Passage shown -
============================================================
June 2, 2010
Gauge Offers Hope For U.S. Construction Slump

The U.S. non-residential construction sector, which felt the blistering economic downturn later than the housing market and has been slower to recover, might be near the end of a two-year slump.

And that could be good news for the shares of manufacturers such as Deere & Company and Caterpillar Inc., which make heavy construction equipment, to Honeywell International Inc. and Ingersoll-Rand, makers of heating and cooling systems for office and other buildings.

One piece of evidence that demand for malls, factories and other nonresidential structures is improving comes from the Architecture Billings Index, an indicator that leads construction spending by nine to 12 months.

Last month, it reached its highest level since January 2008, but it is not showing growth yet.

"We have stepped away from the abyss," said Oliver Pursche, executive vice-president with Gary Goldberg Financial Services, who co-manages the GMG Defensive Beta Fund.
============================================================
Stored rows -
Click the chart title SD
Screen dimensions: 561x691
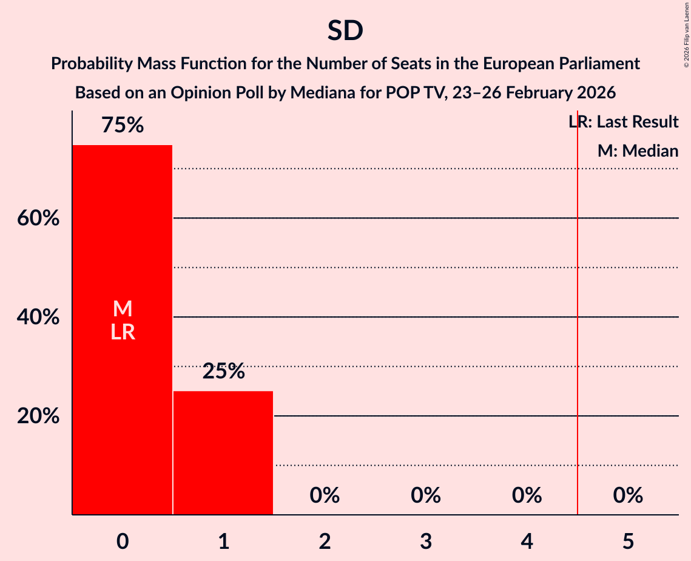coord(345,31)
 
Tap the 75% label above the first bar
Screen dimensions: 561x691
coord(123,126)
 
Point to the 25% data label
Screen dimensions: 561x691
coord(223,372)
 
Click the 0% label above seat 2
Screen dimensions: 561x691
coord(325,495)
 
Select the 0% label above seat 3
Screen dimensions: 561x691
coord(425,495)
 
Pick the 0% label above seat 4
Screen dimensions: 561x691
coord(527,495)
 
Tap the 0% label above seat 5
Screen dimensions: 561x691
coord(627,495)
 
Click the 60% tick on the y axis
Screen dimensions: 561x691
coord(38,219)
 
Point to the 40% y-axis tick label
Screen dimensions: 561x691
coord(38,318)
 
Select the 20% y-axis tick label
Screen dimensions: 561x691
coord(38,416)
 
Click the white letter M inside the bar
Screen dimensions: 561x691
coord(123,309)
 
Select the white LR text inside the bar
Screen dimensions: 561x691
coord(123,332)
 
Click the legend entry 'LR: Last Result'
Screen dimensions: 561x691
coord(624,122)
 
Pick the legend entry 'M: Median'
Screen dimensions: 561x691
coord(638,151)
============================================================
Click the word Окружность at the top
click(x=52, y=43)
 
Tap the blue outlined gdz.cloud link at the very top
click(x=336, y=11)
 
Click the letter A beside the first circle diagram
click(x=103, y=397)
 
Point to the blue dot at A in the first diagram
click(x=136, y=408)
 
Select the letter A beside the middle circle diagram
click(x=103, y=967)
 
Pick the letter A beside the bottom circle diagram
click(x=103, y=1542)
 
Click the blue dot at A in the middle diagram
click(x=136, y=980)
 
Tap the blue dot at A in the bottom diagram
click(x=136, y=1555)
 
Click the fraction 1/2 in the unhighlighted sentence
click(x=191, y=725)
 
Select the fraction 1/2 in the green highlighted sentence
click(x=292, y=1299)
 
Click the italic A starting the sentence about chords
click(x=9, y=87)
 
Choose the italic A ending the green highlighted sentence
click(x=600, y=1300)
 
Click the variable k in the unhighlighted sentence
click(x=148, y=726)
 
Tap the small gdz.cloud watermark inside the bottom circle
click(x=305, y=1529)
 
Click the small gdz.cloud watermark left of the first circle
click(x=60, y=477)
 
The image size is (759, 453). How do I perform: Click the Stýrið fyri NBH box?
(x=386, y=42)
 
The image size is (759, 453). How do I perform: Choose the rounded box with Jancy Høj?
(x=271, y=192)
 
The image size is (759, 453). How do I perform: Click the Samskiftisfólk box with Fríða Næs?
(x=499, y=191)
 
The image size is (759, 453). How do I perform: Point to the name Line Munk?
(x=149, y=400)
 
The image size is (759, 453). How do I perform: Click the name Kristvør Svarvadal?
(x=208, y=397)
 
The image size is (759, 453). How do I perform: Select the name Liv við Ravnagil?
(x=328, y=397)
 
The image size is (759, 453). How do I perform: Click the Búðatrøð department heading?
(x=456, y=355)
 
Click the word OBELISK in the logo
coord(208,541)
============================================================
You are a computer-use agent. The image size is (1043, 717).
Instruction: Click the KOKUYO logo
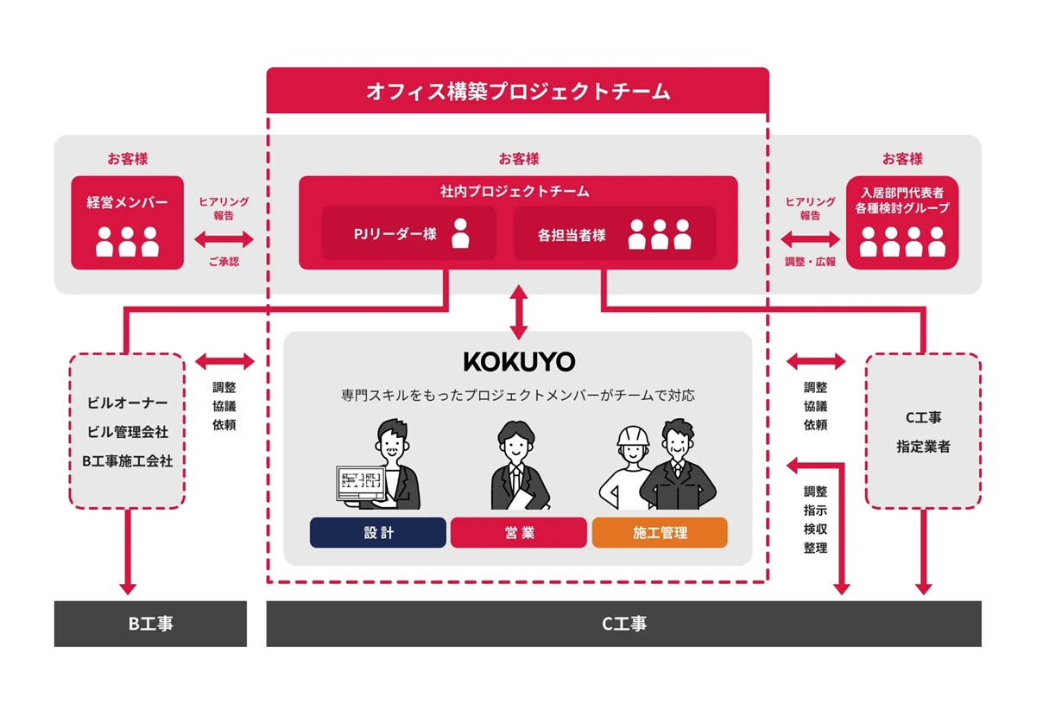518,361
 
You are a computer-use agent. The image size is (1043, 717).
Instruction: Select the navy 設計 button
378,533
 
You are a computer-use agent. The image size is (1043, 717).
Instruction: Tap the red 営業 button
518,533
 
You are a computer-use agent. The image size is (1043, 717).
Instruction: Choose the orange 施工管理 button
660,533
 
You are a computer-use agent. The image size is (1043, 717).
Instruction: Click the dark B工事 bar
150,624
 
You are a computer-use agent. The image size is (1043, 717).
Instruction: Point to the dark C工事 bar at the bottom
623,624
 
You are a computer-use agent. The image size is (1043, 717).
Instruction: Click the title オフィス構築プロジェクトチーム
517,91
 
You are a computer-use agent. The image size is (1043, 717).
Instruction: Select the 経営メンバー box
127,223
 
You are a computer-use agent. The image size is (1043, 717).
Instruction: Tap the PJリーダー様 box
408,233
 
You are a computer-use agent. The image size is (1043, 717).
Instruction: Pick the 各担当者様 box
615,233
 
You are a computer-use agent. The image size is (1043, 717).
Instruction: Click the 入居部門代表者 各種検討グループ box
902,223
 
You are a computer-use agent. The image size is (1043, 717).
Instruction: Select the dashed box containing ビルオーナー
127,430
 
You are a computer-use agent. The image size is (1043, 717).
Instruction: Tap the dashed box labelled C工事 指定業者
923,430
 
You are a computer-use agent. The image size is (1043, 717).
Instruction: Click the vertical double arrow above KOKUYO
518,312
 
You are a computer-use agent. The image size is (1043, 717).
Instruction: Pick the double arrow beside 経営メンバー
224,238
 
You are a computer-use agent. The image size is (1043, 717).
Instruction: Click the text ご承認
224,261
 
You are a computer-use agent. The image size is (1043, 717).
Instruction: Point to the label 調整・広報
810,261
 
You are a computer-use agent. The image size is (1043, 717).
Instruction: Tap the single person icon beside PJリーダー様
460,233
============================================================
Goal 1 -
In the article on the U.S. construction slump, why is the Architecture Billings Index offered as evidence that demand for nonresidential structures is improving? Answer in one to three sentences.
Goal 2 -
Carry on the article about the U.S. construction slump, starting after its last paragraph.

Final result 1 -
The Architecture Billings Index leads construction spending by nine to 12 months. Last month it reached its highest level since January 2008, though it is not showing growth yet.

Final result 2 -
"It's the first step towards (recovery)."

The fund, which picks stocks based on macro themes that propel industries over the long term, owns stock in 3M Co., Tyco International Ltd. and Caterpillar, partly as bets there is going to be an expansion of global infrastructure.

The biggest question the $500-billion construction sector faces is just how solid the U.S. economic recovery is, because businesses that cut workforces and slash production do not need new buildings.

That worry is reflected in the sector's recent slide. The Standard & Poor's capital goods industry index has fallen 12.6 per cent since its 52-week high on April 30, compared with the eight-per-cent fall of the broad S&P 500 over the same time period.

"The macro picture is more significant than short-term prices," Pursche said. "We have confidence in the fundamentals of the economy."

Non-residential construction is a key market for U.S. industrial companies, some of which generate half or more of their revenue from selling heavy equipment to build, power and cool large office and commercial buildings.

As the sector approaches a bottom, some equipment makers are forecasting that demand for their gear is set to rebound.

Deere forecast last week that worldwide sales of its construction and forestry equipment would rise 30 per cent for full-year 2010, saying rental companies are beginning to purchase earthmoving equipment and dealers report higher utilization of rental equipment -- both indications of construction activity.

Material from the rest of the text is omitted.